The past few weeks I have been worrying about my upcoming appointment on Feb 1. They will be rechecking my monoclonal cells.These are the cells that indicate amyloidosis activity. In Dec the llevel was in the very low range of normal. We were very pleased. The last of December, the level had quadrupled but was still in normal range. The doctors were concerned enough to not allow me to wait 3 months before retesting. If the cells continue to increase at the rate they did the last 3 months, they could be outside normal range and indicate the disease is active again. The blood test will be drawn Feb 1. Of course, this causes unsettled feelings. I fluctuate from fear...to faith..to fear...to faith. I hadn't shared the blood test results with Dave because I didn't want to cause him additional stress and worry but I have felt the need for a priesthood blessingso didn't know if I should tell Dave.
The other day out of the blue, I received a phone call from a very dear old friend. He and his family lived nexted to me as I grew up. He was Bishop and my Dad was his counselor for 14 years. His family was almost like mine. They were so very good to me. He has since been a Stake President and then a Patriarch. He told me on the phone that he had an impression that he needed to call me and let me know Heavenly Father loves me. We had a lovely talk on the phone but I felt a need to go visit them.

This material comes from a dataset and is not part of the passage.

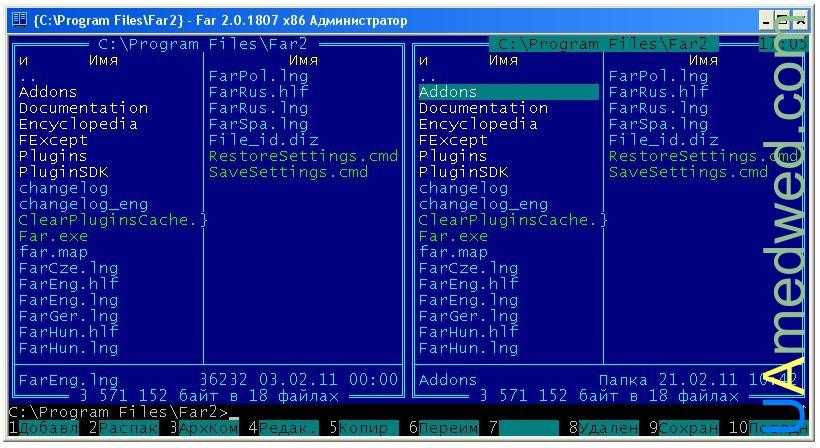The height and width of the screenshot is (448, 820).
Task: Click the Far window icon in title bar
Action: tap(18, 19)
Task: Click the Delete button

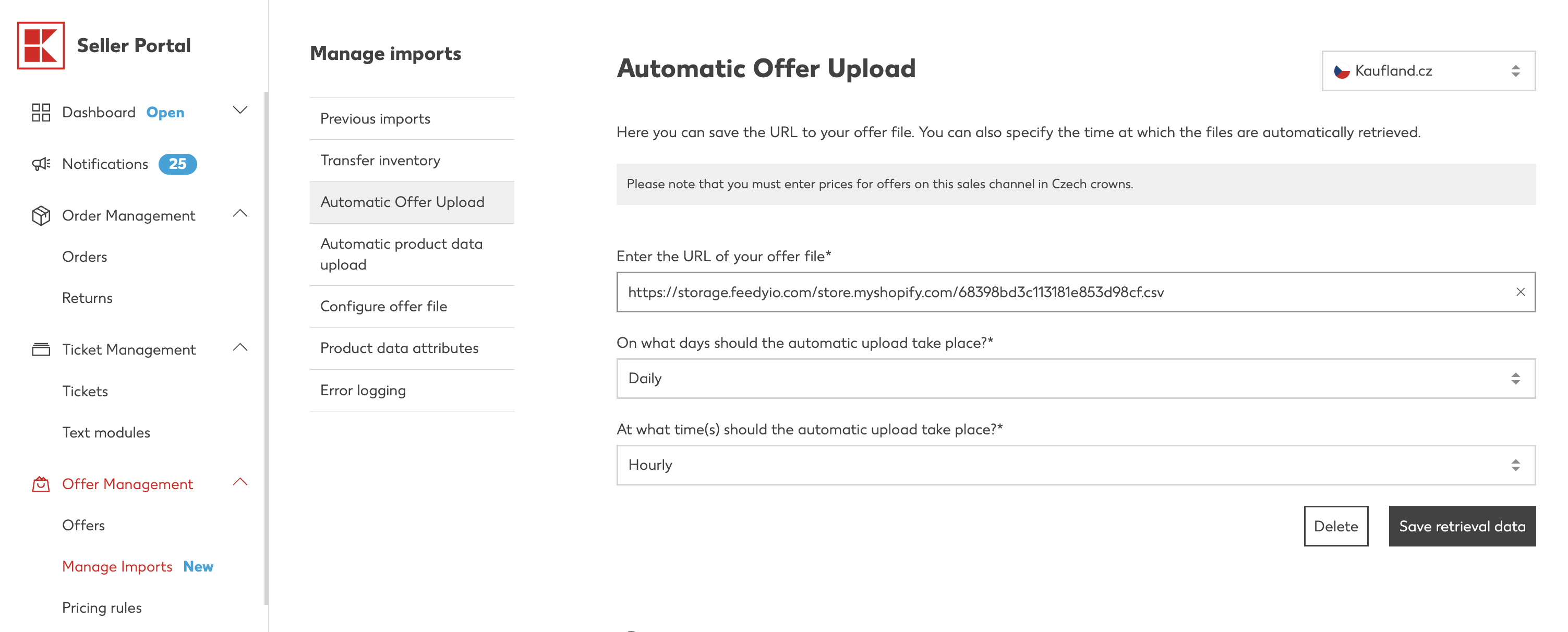Action: (x=1335, y=526)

We visited with he and his wife today. What wonderful people. What an outpouring of love and support they have given us. Prior to leaving his home, he asked if we could have a word of prayer. Once again, he told me the Lord loved me and then he proceeded to give Dave and I sort of a blessing. It was exactly what I needed. I do know the Lord loves me. I had held back asking for a blessing for His support, but He found a person to send His love to me through. Heveanly Father loves us all so much and He knows us individiually and sends people to help us.
I left their home with peace in my heart. I do know that my life is in the Lord's hands. I just have to maintain faith in Him. I do realize and acknowledge that I am very blessed.
I would ask if my blog friends would consider adding a prayer in Dave and me as we go to the Dr. appt Feb 1st, that we have peace and strength to handle whatever comes. I believe very strongly in the power of many prayers.